-- TASK DATA follows --

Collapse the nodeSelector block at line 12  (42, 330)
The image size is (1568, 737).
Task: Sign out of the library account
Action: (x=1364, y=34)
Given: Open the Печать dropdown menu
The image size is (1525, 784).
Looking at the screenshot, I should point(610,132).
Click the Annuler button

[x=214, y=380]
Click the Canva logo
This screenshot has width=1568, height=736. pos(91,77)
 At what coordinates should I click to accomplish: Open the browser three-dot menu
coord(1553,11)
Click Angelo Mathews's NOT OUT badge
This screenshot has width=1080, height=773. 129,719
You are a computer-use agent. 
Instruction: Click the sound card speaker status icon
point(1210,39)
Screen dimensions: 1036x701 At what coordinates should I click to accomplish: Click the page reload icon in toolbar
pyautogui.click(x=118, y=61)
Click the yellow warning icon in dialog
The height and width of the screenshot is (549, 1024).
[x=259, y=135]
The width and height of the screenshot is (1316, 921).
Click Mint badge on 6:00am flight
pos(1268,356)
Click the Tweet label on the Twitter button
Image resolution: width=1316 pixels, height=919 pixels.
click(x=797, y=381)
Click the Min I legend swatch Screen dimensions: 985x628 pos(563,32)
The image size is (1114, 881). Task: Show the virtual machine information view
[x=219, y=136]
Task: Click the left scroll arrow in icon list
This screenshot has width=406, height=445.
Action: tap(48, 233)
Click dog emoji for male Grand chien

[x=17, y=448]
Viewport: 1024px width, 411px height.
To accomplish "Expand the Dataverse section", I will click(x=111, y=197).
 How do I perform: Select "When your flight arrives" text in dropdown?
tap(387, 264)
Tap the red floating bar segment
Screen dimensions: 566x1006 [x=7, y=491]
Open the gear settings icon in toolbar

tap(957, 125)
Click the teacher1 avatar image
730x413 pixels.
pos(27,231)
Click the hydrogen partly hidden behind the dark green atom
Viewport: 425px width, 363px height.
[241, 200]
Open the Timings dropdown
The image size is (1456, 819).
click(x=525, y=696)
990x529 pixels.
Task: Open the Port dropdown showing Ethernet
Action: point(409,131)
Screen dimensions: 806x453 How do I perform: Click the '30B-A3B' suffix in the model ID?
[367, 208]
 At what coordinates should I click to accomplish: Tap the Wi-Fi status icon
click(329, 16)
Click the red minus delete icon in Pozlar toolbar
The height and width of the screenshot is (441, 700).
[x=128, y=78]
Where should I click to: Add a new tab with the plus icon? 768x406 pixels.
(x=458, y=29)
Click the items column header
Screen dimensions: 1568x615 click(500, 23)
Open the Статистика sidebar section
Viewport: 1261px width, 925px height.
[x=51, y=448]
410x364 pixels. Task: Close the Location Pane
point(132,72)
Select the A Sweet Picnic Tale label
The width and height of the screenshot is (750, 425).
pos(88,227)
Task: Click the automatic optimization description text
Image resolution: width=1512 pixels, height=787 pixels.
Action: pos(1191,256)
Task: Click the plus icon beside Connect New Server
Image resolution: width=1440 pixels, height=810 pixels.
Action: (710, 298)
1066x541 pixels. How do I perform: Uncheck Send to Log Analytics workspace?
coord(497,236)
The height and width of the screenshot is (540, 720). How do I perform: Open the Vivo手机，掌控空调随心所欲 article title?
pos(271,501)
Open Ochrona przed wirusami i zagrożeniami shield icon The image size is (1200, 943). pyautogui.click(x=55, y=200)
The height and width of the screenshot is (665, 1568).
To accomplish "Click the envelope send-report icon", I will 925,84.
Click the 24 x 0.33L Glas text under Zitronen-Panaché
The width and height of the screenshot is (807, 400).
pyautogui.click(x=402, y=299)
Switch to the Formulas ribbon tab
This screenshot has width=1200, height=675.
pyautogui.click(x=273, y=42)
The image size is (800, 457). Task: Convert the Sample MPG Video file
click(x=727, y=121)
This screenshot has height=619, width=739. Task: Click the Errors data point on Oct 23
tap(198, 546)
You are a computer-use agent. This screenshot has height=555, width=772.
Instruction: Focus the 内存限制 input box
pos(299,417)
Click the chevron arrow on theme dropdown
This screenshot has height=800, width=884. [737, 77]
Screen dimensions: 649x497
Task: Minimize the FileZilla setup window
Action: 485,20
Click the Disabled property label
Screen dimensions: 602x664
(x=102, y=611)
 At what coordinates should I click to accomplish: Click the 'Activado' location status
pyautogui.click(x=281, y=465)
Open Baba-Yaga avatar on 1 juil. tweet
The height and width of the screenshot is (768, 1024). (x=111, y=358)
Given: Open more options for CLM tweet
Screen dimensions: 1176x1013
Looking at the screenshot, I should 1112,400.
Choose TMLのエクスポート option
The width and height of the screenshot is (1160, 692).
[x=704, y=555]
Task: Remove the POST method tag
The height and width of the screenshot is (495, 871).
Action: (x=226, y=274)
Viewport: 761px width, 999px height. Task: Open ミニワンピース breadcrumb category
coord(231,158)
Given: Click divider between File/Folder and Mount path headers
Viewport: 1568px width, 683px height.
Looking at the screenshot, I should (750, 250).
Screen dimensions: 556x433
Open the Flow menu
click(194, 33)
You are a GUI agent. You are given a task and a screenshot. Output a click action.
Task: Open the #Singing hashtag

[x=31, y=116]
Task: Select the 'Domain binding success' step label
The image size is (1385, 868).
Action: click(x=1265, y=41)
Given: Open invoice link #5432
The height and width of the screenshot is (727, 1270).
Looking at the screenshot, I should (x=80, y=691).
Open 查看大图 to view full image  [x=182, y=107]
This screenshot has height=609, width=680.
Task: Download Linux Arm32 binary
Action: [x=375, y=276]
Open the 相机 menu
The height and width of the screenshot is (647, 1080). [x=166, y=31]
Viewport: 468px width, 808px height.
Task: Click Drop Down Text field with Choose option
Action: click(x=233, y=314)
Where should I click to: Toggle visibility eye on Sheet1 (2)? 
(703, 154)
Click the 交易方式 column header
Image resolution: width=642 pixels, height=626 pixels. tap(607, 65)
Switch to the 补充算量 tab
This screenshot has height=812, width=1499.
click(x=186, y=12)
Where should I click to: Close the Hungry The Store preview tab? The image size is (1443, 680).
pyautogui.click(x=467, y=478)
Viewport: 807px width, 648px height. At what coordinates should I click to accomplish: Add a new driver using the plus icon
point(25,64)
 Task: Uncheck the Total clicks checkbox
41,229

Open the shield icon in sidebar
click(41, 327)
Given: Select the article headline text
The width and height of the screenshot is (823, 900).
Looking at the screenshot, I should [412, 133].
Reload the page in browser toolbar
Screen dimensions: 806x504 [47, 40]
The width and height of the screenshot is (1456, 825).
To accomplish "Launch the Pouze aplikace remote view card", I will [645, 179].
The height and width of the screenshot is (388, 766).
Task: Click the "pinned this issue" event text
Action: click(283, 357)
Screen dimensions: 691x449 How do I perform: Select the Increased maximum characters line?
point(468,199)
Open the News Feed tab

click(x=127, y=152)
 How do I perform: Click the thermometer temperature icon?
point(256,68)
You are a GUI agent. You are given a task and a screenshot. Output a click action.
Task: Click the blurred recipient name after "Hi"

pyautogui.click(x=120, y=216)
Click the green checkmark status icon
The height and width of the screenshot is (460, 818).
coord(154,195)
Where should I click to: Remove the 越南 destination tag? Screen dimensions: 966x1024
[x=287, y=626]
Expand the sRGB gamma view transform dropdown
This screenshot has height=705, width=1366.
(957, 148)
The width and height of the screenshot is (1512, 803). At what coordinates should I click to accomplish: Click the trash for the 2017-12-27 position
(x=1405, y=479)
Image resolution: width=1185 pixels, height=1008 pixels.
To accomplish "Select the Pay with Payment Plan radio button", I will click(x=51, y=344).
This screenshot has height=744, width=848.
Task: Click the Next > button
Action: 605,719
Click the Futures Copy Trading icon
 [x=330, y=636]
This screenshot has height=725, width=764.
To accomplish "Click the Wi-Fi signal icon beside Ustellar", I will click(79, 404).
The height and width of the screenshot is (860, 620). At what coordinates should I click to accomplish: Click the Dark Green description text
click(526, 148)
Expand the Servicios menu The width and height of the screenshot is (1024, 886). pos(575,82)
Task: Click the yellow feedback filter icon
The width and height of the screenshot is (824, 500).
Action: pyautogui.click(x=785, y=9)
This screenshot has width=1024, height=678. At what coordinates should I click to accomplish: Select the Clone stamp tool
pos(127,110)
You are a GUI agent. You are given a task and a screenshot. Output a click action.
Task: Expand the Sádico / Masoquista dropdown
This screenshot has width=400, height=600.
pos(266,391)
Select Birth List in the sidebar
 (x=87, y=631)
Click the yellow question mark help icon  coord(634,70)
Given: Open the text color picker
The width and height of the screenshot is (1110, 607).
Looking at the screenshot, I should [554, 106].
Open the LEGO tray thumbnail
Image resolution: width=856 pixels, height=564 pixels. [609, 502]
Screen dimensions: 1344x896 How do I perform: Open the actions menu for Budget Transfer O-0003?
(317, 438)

-- TASK DATA concluded --

The result should be the lines from the line with "The width and height of the screenshot is (1110, 607)." to the last line of the material, returned exactly and without any other line.

The width and height of the screenshot is (1110, 607).
Looking at the screenshot, I should [554, 106].
Open the LEGO tray thumbnail
Image resolution: width=856 pixels, height=564 pixels. [609, 502]
Screen dimensions: 1344x896 How do I perform: Open the actions menu for Budget Transfer O-0003?
(317, 438)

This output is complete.